The stock market has shown resilience, but risks clearly remain as the economic recovery may not happen as quickly as investors expect, cautions George Putnam, editor of The Turnaround Letter.

Convertible bonds and convertible preferred stocks can provide investors with possible participation in future gains in the underlying common stock, along with attractive yields, while providing some measure of downside protection.  

Because each security is convertible into a specified number of common shares, if the common stock goes up, the convertible security will trade up as well.

Downside protection comes from the securities’ cash coupons and seniority in the capital structure. Unless the issuer defaults, the holder of the convertible will be paid at least the security’s face value at maturity even if the stock has not risen.

Listed below are five interesting convertible securities with relatively high yields.

bonds

Allegheny Technologies 4.75% Convertible Senior Notes due July 2022

Allegheny Technologies (ATI) is a producer of specialty metals including titanium and stainless steel.  With over 70% of its revenues coming from the commercial jet market, Allegheny’s prospects have weakened along with aircraft demand. 

However, it is likely to generate free cash flow this year, has a manageable amount of debt and will eventually participate in the industry’s recovery.

The convertible notes mature at par in two years, offering 20% upside, even if the stock doesn’t rise, as well as an attractive yield.  If the stock rallies to about $14.50, the bond will begin trading as a stock, providing further upside potential.

Avantor 6.25% Series A Mandatory Convertible Preferred Stock

Avantor (AVTR) has a valuable niche as a provider of materials, consumables and related equipment and services to biopharma, healthcare and advanced materials companies. 

In May 2019, Avantor completed a $2.9 billion initial public offering at $14. The preferred shares offer an appealing 5% yield (compared to no yield for its common shares). 

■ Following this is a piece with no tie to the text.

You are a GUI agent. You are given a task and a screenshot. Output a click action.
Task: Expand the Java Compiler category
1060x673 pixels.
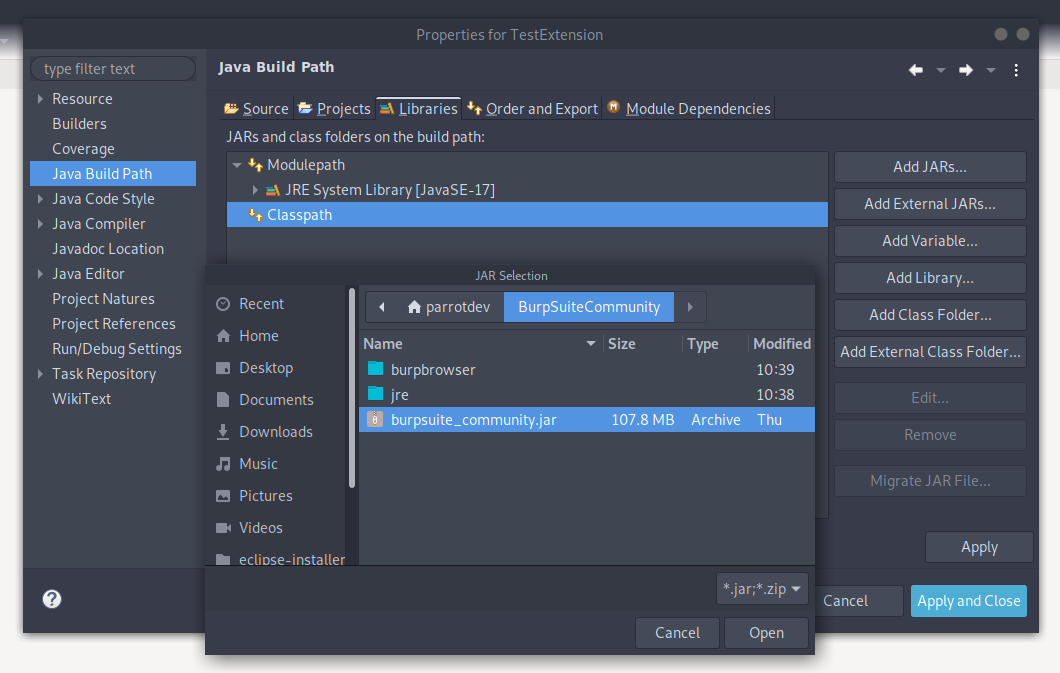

Holders will have their preferred shares automatically convert the $50 in liquidation preference (or, face value) into either 3.04 or 3.57 common shares in May 2022.

With Avantor’s steady growth prospects, these preferred shares offer investors an opportunity to participate in the common stock’s upside while enjoying a generous yield.

Broadcom 8.0% Series A Mandatory Convertible Preferred Stock

Broadcom (AVGO) designs and produces semiconductors, network infrastructure and software.  It purchased the corporate security operations of Symantec for $10.7 billion in 2019. 

The convertible’s high yield is appealing when compared to the 4.6% yield on the common stocks. Holders will need to convert the $1,000 in face value by September 2022, with the conversion ratio ranging between 3.03 and 3.54 shares.

Fortive 5.0% Series A Mandatory Convertible Preferred Stock

Fortive (FTV) was spun-off from Danaher Corporation in 2016.  The company acquires attractive businesses in a diverse range of industries, using a successful capital allocation strategy and the “Danaher Business System” that focuses on quality, cost and other key performance metrics.

Due to Covid-19, Fortive has delayed two planned spin-offs.  The preferred shares convert in July 2021 into between 10.90 and 13.33 shares of common stock. With the company’s attractive long-term future, these convertibles offer a good yield plus participation upon conversion.

NCR 5.5% Series A Convertible Preferred Stock

NCR (NCR) produces bank ATM machines and providing related services, may be temporarily weakened but should eventually recover. 

NCR’s convertible preferred shares offer an interesting way to participate, partly by paying a superior dividend yield to the common (which pays no dividend). Holders may convert the securities into 33.3 common shares at their option, with no time limit, providing plenty of time to wait.

Supporting the value, and the high 50% conversion premium, is the right that holders have to redeem the convertibles at the $1,000 face value after March 2024.